Altmag is not commercial and the only real ad is a small, banner-like ad for Fishpool Creations. Kokeellisen elektroniikan seura (an organization for experimental electronics) is advertising on page 35, and there's a big ad for the next Alternative Party on the back cover, with the slogan "alternative digital media with an attitude". You can also spot a plug for Cafe 2003, which was held in Kazan, Russia, in September.

The illustrations are as colorful as black and white ones can ever be. I have to say that I don't really think the cover picture is that stylish, but at least it's alternative. Almost all articles include screenshots, photos and drawings and there are also three pages dedicated to pictures. One of them is "Unssi-Art", two computer-drawn caricatures of unseen fate/Jasoft by my little sister. ASCII art is featured with a picture of mine called Scenedragon (it was originally the Pokémon Charizard, but I added some tattoos, booze and the text "ALT" inside its flame).

The last page features a picture of a woman by marycloud. There are also compo entries from different Altparties and Altzones all over the magazine, analogue graphics art by Aropupu and spiikki and an analogue ASCII Tux by Blizzie. The problem with many of the illustrative pictures is that they're from the Internet and thus suffer from JPEG artifacts or similar quality issues. But the lack of colors is not a problem.

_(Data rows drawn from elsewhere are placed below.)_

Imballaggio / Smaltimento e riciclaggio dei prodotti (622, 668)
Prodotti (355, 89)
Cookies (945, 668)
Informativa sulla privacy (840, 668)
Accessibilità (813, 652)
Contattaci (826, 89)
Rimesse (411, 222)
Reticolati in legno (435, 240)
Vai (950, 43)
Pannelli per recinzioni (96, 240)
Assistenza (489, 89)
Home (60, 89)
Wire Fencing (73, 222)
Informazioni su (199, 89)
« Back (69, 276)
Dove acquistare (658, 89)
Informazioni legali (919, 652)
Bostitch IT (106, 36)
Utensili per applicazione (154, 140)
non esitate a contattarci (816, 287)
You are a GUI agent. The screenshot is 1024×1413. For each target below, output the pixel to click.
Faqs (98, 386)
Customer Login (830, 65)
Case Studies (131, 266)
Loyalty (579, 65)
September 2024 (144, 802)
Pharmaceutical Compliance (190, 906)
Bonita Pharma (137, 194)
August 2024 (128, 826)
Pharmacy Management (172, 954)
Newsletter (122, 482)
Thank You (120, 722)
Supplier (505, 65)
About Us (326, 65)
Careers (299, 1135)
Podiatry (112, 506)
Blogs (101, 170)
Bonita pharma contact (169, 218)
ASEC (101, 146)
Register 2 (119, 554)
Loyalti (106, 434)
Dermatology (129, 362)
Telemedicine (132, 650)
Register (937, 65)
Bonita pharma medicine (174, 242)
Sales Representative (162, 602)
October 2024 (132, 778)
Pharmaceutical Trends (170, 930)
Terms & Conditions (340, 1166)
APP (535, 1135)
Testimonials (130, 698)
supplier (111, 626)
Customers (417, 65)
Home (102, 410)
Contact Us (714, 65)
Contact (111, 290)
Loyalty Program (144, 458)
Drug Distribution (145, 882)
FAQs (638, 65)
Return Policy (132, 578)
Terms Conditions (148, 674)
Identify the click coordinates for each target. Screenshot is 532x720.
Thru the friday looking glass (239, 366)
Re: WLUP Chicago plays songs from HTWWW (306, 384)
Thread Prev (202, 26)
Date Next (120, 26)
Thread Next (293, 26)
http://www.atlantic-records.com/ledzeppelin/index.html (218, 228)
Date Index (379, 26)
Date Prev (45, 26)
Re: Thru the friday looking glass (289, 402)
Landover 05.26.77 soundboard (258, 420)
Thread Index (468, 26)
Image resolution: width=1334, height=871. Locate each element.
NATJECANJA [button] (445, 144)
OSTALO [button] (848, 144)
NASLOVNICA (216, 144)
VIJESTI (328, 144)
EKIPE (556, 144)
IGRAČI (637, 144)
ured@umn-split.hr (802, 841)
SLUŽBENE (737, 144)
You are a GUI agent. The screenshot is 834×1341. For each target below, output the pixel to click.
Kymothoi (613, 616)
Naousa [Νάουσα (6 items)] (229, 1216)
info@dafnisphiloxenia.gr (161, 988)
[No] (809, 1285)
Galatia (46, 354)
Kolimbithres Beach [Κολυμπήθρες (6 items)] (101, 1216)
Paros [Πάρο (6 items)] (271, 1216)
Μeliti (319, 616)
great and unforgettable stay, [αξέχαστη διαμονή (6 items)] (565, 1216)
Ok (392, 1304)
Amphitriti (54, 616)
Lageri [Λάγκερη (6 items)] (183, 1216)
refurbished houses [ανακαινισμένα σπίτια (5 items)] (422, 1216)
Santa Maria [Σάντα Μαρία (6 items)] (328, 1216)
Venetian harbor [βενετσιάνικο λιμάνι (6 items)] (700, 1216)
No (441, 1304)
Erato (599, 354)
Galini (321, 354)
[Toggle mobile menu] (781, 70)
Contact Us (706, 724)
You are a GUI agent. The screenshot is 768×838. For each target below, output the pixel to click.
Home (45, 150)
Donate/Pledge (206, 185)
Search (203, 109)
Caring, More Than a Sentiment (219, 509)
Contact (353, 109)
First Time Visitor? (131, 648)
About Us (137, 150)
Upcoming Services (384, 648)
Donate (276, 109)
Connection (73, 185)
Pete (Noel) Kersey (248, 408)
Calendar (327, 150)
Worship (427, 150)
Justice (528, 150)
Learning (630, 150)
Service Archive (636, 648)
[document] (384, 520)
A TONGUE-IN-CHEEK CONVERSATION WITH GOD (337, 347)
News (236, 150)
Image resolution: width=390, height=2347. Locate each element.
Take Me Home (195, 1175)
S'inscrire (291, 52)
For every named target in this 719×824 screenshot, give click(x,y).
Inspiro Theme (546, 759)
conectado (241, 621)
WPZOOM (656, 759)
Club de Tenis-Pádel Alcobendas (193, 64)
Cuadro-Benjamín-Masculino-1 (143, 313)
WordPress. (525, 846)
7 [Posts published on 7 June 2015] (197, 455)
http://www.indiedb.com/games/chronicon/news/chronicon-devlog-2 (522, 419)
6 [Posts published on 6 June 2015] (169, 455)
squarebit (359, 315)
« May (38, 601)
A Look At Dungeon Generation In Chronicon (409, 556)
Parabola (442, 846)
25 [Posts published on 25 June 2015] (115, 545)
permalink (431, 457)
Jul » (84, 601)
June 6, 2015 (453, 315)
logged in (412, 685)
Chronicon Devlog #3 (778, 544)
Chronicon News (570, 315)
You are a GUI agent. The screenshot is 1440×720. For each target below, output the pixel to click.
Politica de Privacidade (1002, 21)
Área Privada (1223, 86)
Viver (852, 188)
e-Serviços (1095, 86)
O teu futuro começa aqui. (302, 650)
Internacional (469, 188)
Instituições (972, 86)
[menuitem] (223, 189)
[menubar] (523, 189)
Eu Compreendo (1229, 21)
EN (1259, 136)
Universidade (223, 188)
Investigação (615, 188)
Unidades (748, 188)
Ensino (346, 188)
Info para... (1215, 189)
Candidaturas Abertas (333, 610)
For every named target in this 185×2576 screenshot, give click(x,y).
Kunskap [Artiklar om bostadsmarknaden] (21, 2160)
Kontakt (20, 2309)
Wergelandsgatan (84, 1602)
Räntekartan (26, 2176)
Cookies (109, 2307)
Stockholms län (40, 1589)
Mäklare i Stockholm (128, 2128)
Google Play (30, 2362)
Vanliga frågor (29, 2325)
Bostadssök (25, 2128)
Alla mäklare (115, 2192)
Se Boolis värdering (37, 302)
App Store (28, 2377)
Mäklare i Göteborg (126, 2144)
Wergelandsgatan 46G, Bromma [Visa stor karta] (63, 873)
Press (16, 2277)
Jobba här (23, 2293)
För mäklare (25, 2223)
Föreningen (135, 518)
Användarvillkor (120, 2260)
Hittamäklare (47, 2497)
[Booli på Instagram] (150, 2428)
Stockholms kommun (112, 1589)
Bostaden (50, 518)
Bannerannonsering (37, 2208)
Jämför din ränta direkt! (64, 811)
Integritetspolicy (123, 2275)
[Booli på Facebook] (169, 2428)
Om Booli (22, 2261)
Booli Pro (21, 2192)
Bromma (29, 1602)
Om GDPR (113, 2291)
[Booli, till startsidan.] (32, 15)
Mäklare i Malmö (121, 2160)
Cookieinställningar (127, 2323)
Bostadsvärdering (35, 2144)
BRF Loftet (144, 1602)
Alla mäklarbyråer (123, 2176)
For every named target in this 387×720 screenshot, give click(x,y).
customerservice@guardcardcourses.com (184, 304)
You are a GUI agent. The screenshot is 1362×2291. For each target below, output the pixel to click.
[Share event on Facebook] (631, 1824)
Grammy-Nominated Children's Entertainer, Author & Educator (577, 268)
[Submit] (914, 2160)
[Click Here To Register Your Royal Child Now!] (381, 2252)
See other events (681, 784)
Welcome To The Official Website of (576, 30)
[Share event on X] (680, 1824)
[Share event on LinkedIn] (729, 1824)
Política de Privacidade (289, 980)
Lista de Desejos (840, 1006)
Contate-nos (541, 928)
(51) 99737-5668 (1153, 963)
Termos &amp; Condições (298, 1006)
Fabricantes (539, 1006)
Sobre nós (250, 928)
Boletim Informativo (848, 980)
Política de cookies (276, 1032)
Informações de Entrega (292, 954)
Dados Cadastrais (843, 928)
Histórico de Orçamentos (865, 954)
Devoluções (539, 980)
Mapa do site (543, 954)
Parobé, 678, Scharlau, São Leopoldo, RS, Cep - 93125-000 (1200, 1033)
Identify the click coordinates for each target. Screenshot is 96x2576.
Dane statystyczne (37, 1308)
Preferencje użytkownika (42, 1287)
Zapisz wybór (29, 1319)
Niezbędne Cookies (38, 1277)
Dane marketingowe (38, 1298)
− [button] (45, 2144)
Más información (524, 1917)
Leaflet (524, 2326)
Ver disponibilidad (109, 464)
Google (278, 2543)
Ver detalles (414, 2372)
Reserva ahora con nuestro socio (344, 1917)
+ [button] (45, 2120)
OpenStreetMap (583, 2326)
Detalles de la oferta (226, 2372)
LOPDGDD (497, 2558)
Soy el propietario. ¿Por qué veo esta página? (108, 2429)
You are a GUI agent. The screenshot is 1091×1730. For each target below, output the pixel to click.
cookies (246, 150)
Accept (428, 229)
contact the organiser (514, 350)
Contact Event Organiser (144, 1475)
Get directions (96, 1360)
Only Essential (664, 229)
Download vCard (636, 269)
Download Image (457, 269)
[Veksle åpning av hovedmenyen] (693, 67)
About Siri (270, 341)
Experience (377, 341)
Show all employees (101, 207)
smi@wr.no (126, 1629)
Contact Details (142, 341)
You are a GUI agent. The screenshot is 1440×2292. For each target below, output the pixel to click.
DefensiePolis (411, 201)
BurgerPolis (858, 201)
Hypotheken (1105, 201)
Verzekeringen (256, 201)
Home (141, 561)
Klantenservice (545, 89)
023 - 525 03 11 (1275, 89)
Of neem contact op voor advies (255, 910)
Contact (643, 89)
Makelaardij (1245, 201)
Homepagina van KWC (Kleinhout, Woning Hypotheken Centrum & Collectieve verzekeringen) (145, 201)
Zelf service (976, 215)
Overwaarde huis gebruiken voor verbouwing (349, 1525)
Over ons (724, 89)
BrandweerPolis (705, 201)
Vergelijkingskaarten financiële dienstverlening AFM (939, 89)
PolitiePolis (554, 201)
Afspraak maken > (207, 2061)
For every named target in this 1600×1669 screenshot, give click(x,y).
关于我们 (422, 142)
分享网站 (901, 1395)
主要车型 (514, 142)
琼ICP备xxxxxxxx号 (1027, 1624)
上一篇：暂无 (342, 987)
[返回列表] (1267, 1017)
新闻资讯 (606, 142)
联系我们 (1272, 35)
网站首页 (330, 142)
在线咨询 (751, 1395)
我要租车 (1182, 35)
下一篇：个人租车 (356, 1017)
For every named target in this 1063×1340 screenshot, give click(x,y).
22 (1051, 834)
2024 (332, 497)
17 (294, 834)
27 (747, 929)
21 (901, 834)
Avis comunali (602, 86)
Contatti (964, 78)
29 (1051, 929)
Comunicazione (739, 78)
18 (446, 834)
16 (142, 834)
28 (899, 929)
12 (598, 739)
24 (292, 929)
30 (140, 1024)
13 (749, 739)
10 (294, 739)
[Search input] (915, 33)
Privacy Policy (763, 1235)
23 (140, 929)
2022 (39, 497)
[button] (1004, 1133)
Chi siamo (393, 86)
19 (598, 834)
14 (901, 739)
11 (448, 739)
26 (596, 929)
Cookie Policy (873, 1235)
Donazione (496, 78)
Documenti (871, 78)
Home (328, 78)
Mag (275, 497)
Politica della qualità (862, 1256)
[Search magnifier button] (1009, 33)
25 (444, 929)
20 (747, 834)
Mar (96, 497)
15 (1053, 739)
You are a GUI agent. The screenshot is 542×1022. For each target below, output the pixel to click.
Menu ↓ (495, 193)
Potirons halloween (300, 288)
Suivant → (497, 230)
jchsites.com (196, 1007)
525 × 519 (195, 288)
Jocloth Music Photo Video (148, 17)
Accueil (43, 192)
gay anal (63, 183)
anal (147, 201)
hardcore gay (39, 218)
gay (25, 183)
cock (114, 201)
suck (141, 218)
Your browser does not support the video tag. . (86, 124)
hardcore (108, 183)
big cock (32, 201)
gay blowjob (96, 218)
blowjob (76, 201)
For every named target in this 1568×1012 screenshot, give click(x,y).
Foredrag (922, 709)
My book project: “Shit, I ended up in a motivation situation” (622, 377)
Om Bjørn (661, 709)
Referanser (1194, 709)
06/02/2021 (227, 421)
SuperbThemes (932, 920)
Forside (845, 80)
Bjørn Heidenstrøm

Altmag may not look totally professional, but it is unique and interesting. Unfortunately it may prove quite difficult for you to obtain a copy if you don't live in Finland, but there's a chance the articles will be online some day. As it is, the Altmag homepage only contains the editorial and the article in Swedish, which was not printed in full. Hopefully the next issue of Altmag will see the daylight on January. Everyone is allowed to contribute and your choice of language is not an issue.